Work order: The word to look for is "Task". Report every line of the entries below that has it.

[Saved data entries]
□ □ □

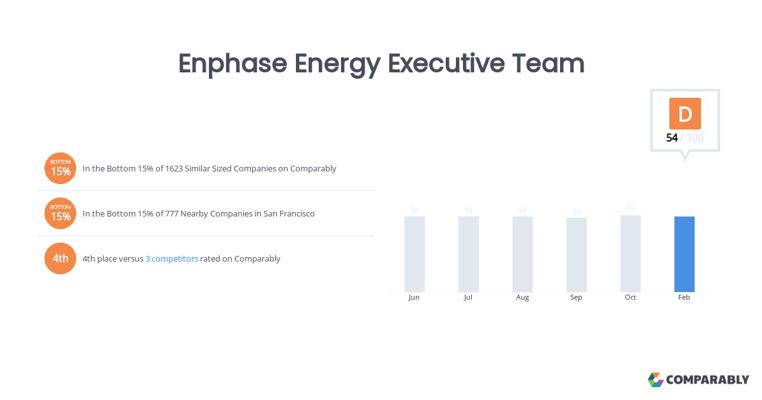Click the 54 / 100 score text
Viewport: 762px width, 400px height.
(685, 137)
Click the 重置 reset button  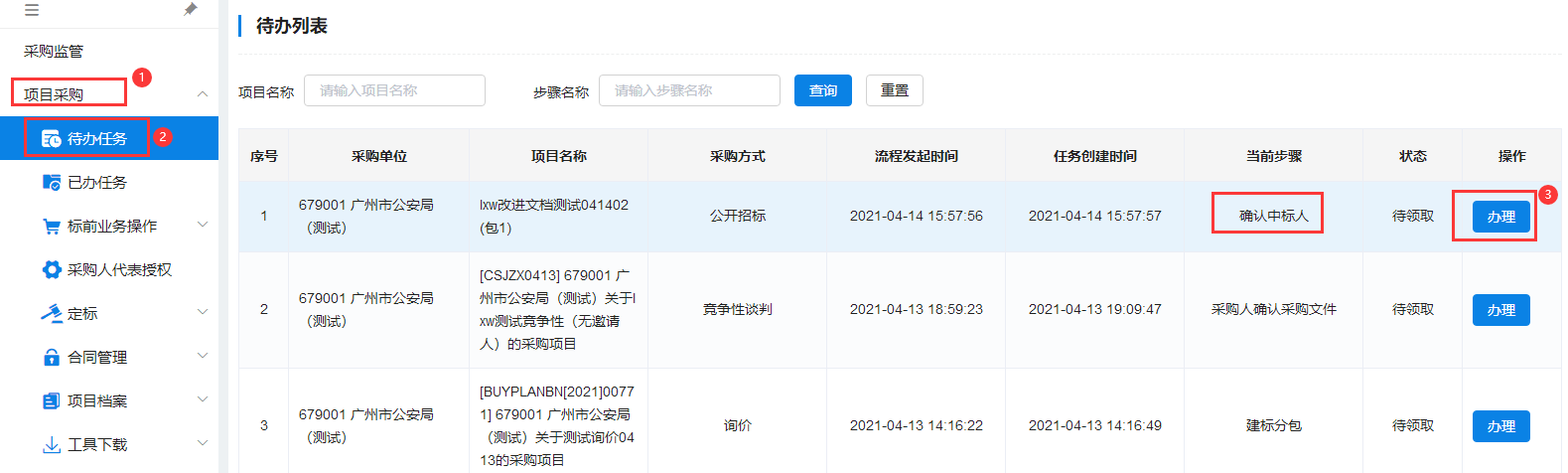point(894,90)
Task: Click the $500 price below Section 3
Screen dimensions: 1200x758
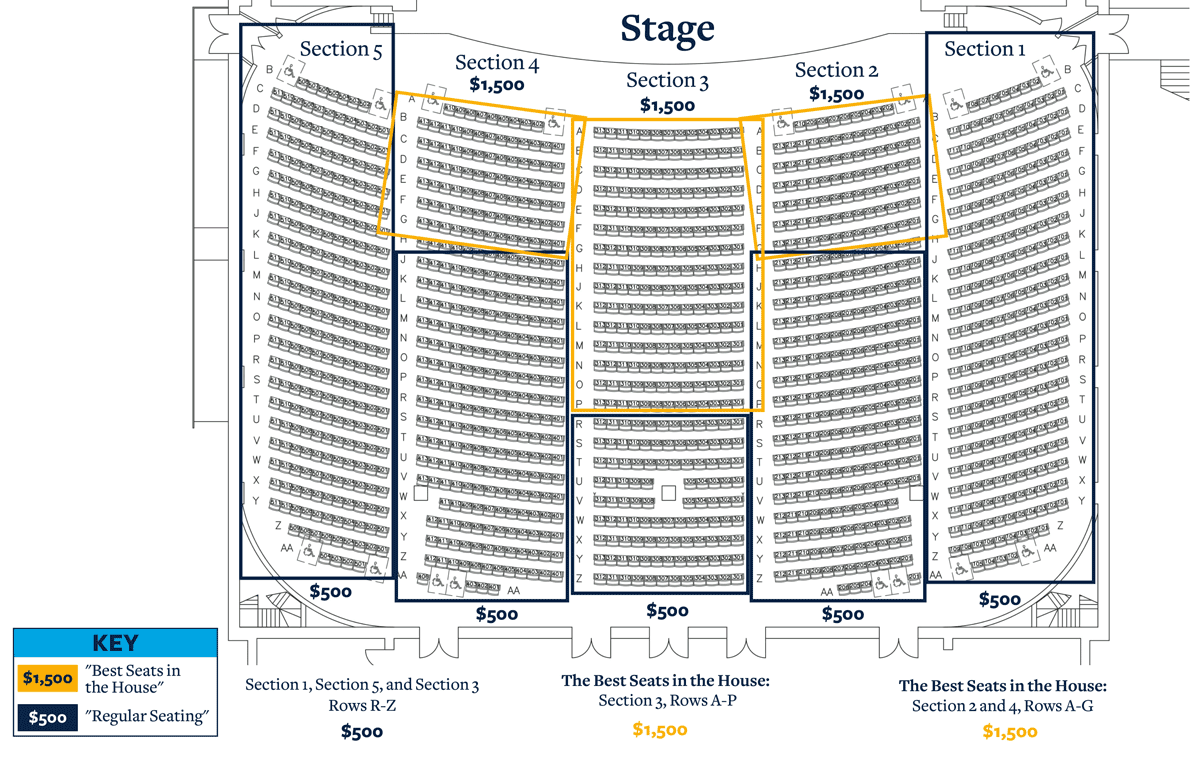Action: coord(667,610)
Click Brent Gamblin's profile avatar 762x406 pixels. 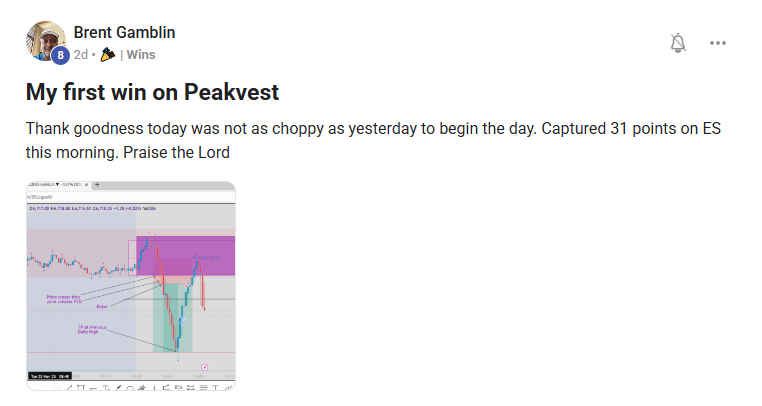pyautogui.click(x=43, y=39)
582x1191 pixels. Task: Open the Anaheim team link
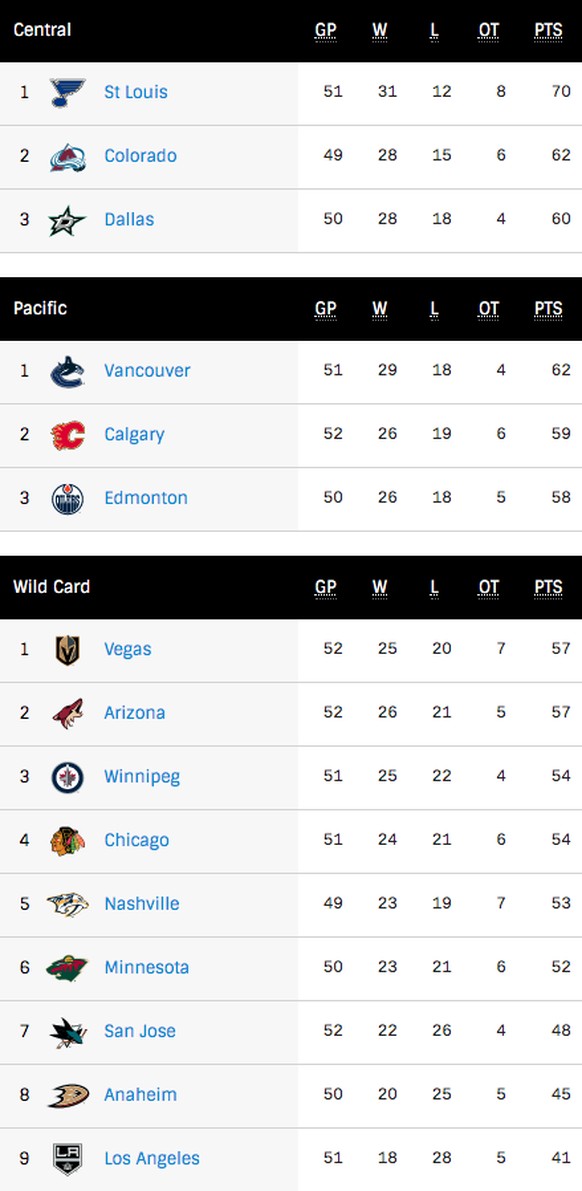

□ □ □

Exercise result:
Task: Click the $500 price below Section 3
582x1191 pixels. Task: Open the Anaheim team link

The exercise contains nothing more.